EXERCISE DETAILS: The full set of lines below has to be written out again exactly.

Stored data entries
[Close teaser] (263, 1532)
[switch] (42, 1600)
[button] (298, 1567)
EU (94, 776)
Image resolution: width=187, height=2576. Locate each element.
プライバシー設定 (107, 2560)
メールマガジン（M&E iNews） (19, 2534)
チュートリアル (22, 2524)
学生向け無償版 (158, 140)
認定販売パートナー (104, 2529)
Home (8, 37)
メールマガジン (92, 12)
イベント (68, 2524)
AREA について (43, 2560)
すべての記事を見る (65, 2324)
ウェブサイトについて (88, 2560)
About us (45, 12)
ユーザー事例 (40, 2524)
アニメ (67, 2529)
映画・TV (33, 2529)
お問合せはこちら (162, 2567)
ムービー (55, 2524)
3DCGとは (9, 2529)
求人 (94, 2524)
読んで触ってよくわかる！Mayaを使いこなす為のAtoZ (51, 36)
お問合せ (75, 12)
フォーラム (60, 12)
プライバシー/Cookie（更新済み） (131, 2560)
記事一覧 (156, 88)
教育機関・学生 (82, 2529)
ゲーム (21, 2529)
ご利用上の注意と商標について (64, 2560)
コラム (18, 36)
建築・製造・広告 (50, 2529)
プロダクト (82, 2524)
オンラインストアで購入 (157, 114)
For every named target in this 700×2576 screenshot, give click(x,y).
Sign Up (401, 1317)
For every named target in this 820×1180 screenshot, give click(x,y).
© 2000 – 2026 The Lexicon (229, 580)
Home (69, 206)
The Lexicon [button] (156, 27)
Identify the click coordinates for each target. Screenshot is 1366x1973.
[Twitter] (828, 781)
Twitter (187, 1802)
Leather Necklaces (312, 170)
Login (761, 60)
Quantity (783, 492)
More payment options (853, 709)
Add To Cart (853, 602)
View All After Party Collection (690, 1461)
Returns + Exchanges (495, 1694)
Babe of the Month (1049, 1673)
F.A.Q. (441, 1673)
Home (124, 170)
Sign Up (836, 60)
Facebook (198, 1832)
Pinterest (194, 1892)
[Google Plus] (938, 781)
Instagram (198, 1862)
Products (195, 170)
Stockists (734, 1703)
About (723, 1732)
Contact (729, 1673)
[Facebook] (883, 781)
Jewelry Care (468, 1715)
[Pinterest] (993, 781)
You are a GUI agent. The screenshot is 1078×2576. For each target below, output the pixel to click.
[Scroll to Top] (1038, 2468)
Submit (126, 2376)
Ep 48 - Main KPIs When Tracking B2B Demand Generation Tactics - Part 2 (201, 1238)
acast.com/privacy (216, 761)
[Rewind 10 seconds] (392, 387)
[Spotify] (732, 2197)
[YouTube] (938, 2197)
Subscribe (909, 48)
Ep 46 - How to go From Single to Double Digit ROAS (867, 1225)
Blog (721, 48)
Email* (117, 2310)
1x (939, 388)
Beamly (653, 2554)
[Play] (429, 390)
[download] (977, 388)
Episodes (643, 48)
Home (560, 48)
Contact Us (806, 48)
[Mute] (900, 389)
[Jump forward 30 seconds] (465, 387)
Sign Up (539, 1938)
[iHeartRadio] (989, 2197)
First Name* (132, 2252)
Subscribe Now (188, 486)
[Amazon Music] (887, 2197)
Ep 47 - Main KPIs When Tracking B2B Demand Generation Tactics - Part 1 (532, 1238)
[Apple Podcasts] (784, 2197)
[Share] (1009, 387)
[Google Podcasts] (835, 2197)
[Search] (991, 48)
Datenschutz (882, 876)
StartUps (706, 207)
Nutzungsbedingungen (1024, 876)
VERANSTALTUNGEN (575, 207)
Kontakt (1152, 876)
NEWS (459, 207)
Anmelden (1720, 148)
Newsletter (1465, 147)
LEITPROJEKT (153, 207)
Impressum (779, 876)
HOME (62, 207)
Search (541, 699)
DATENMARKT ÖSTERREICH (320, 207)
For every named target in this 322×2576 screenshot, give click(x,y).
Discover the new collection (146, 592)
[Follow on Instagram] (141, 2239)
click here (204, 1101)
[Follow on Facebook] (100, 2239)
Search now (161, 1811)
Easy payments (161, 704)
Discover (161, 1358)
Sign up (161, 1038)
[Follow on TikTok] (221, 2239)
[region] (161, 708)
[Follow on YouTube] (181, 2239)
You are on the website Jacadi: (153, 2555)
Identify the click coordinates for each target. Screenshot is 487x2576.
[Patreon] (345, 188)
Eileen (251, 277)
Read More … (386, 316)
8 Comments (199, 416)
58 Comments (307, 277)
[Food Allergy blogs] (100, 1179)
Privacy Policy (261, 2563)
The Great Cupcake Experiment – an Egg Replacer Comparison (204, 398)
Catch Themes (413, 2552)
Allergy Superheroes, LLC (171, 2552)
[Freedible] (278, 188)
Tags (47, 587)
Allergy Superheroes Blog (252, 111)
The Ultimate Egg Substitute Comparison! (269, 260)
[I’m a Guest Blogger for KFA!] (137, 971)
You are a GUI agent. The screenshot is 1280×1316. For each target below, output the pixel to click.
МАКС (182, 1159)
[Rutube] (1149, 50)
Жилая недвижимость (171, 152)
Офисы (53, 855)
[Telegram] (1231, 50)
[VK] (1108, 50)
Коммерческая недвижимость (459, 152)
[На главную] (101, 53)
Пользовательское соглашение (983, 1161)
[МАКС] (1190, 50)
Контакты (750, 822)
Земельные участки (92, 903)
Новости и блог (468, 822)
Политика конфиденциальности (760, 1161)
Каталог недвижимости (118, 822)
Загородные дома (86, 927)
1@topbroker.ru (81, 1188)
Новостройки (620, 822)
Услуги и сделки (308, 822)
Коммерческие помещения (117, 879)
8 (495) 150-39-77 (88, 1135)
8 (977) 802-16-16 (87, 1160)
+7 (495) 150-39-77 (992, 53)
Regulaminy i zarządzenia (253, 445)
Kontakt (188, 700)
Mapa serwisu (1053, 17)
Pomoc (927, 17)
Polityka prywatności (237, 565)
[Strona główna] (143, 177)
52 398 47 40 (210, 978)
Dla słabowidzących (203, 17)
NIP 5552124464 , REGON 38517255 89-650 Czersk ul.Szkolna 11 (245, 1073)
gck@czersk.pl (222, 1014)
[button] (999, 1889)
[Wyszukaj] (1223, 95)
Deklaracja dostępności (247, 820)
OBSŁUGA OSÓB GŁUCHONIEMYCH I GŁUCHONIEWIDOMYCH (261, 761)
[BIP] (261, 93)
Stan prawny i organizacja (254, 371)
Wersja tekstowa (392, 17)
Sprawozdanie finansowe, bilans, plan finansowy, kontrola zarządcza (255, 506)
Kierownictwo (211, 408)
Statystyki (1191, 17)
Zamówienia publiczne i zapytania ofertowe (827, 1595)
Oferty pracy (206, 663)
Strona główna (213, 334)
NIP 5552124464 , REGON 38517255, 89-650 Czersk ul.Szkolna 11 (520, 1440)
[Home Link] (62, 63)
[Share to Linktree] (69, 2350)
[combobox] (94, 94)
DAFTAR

ANSWER AREA:
[Close teaser] (263, 1532)
[switch] (42, 1600)
[button] (298, 1567)
EU (94, 776)
Image resolution: width=187, height=2576. Locate each element.
プライバシー設定 (107, 2560)
メールマガジン（M&E iNews） (19, 2534)
チュートリアル (22, 2524)
学生向け無償版 (158, 140)
認定販売パートナー (104, 2529)
Home (8, 37)
メールマガジン (92, 12)
イベント (68, 2524)
AREA について (43, 2560)
すべての記事を見る (65, 2324)
ウェブサイトについて (88, 2560)
About us (45, 12)
ユーザー事例 (40, 2524)
アニメ (67, 2529)
映画・TV (33, 2529)
お問合せはこちら (162, 2567)
ムービー (55, 2524)
3DCGとは (9, 2529)
求人 (94, 2524)
読んで触ってよくわかる！Mayaを使いこなす為のAtoZ (51, 36)
お問合せ (75, 12)
フォーラム (60, 12)
プライバシー/Cookie（更新済み） (131, 2560)
記事一覧 (156, 88)
教育機関・学生 (82, 2529)
ゲーム (21, 2529)
ご利用上の注意と商標について (64, 2560)
コラム (18, 36)
建築・製造・広告 (50, 2529)
プロダクト (82, 2524)
オンラインストアで購入 (157, 114)
For every named target in this 700×2576 screenshot, give click(x,y).
Sign Up (401, 1317)
For every named target in this 820×1180 screenshot, give click(x,y).
© 2000 – 2026 The Lexicon (229, 580)
Home (69, 206)
The Lexicon [button] (156, 27)
Identify the click coordinates for each target. Screenshot is 1366x1973.
[Twitter] (828, 781)
Twitter (187, 1802)
Leather Necklaces (312, 170)
Login (761, 60)
Quantity (783, 492)
More payment options (853, 709)
Add To Cart (853, 602)
View All After Party Collection (690, 1461)
Returns + Exchanges (495, 1694)
Babe of the Month (1049, 1673)
F.A.Q. (441, 1673)
Home (124, 170)
Sign Up (836, 60)
Facebook (198, 1832)
Pinterest (194, 1892)
[Google Plus] (938, 781)
Instagram (198, 1862)
Products (195, 170)
Stockists (734, 1703)
About (723, 1732)
Contact (729, 1673)
[Facebook] (883, 781)
Jewelry Care (468, 1715)
[Pinterest] (993, 781)
You are a GUI agent. The screenshot is 1078×2576. For each target below, output the pixel to click.
[Scroll to Top] (1038, 2468)
Submit (126, 2376)
Ep 48 - Main KPIs When Tracking B2B Demand Generation Tactics - Part 2 (201, 1238)
acast.com/privacy (216, 761)
[Rewind 10 seconds] (392, 387)
[Spotify] (732, 2197)
[YouTube] (938, 2197)
Subscribe (909, 48)
Ep 46 - How to go From Single to Double Digit ROAS (867, 1225)
Blog (721, 48)
Email* (117, 2310)
1x (939, 388)
Beamly (653, 2554)
[Play] (429, 390)
[download] (977, 388)
Episodes (643, 48)
Home (560, 48)
Contact Us (806, 48)
[Mute] (900, 389)
[Jump forward 30 seconds] (465, 387)
Sign Up (539, 1938)
[iHeartRadio] (989, 2197)
First Name* (132, 2252)
Subscribe Now (188, 486)
[Amazon Music] (887, 2197)
Ep 47 - Main KPIs When Tracking B2B Demand Generation Tactics - Part 1 (532, 1238)
[Apple Podcasts] (784, 2197)
[Share] (1009, 387)
[Google Podcasts] (835, 2197)
[Search] (991, 48)
Datenschutz (882, 876)
StartUps (706, 207)
Nutzungsbedingungen (1024, 876)
VERANSTALTUNGEN (575, 207)
Kontakt (1152, 876)
NEWS (459, 207)
Anmelden (1720, 148)
Newsletter (1465, 147)
LEITPROJEKT (153, 207)
Impressum (779, 876)
HOME (62, 207)
Search (541, 699)
DATENMARKT ÖSTERREICH (320, 207)
For every named target in this 322×2576 screenshot, give click(x,y).
Discover the new collection (146, 592)
[Follow on Instagram] (141, 2239)
click here (204, 1101)
[Follow on Facebook] (100, 2239)
Search now (161, 1811)
Easy payments (161, 704)
Discover (161, 1358)
Sign up (161, 1038)
[Follow on TikTok] (221, 2239)
[region] (161, 708)
[Follow on YouTube] (181, 2239)
You are on the website Jacadi: (153, 2555)
Identify the click coordinates for each target. Screenshot is 487x2576.
[Patreon] (345, 188)
Eileen (251, 277)
Read More … (386, 316)
8 Comments (199, 416)
58 Comments (307, 277)
[Food Allergy blogs] (100, 1179)
Privacy Policy (261, 2563)
The Great Cupcake Experiment – an Egg Replacer Comparison (204, 398)
Catch Themes (413, 2552)
Allergy Superheroes, LLC (171, 2552)
[Freedible] (278, 188)
Tags (47, 587)
Allergy Superheroes Blog (252, 111)
The Ultimate Egg Substitute Comparison! (269, 260)
[I’m a Guest Blogger for KFA!] (137, 971)
You are a GUI agent. The screenshot is 1280×1316. For each target below, output the pixel to click.
МАКС (182, 1159)
[Rutube] (1149, 50)
Жилая недвижимость (171, 152)
Офисы (53, 855)
[Telegram] (1231, 50)
[VK] (1108, 50)
Коммерческая недвижимость (459, 152)
[На главную] (101, 53)
Пользовательское соглашение (983, 1161)
[МАКС] (1190, 50)
Контакты (750, 822)
Земельные участки (92, 903)
Новости и блог (468, 822)
Политика конфиденциальности (760, 1161)
Каталог недвижимости (118, 822)
Загородные дома (86, 927)
1@topbroker.ru (81, 1188)
Новостройки (620, 822)
Услуги и сделки (308, 822)
Коммерческие помещения (117, 879)
8 (495) 150-39-77 (88, 1135)
8 (977) 802-16-16 (87, 1160)
+7 (495) 150-39-77 (992, 53)
Regulaminy i zarządzenia (253, 445)
Kontakt (188, 700)
Mapa serwisu (1053, 17)
Pomoc (927, 17)
Polityka prywatności (237, 565)
[Strona główna] (143, 177)
52 398 47 40 (210, 978)
Dla słabowidzących (203, 17)
NIP 5552124464 , REGON 38517255 89-650 Czersk ul.Szkolna 11 (245, 1073)
gck@czersk.pl (222, 1014)
[button] (999, 1889)
[Wyszukaj] (1223, 95)
Deklaracja dostępności (247, 820)
OBSŁUGA OSÓB GŁUCHONIEMYCH I GŁUCHONIEWIDOMYCH (261, 761)
[BIP] (261, 93)
Stan prawny i organizacja (254, 371)
Wersja tekstowa (392, 17)
Sprawozdanie finansowe, bilans, plan finansowy, kontrola zarządcza (255, 506)
Kierownictwo (211, 408)
Statystyki (1191, 17)
Zamówienia publiczne i zapytania ofertowe (827, 1595)
Oferty pracy (206, 663)
Strona główna (213, 334)
NIP 5552124464 , REGON 38517255, 89-650 Czersk ul.Szkolna 11 (520, 1440)
[Home Link] (62, 63)
[Share to Linktree] (69, 2350)
[combobox] (94, 94)
DAFTAR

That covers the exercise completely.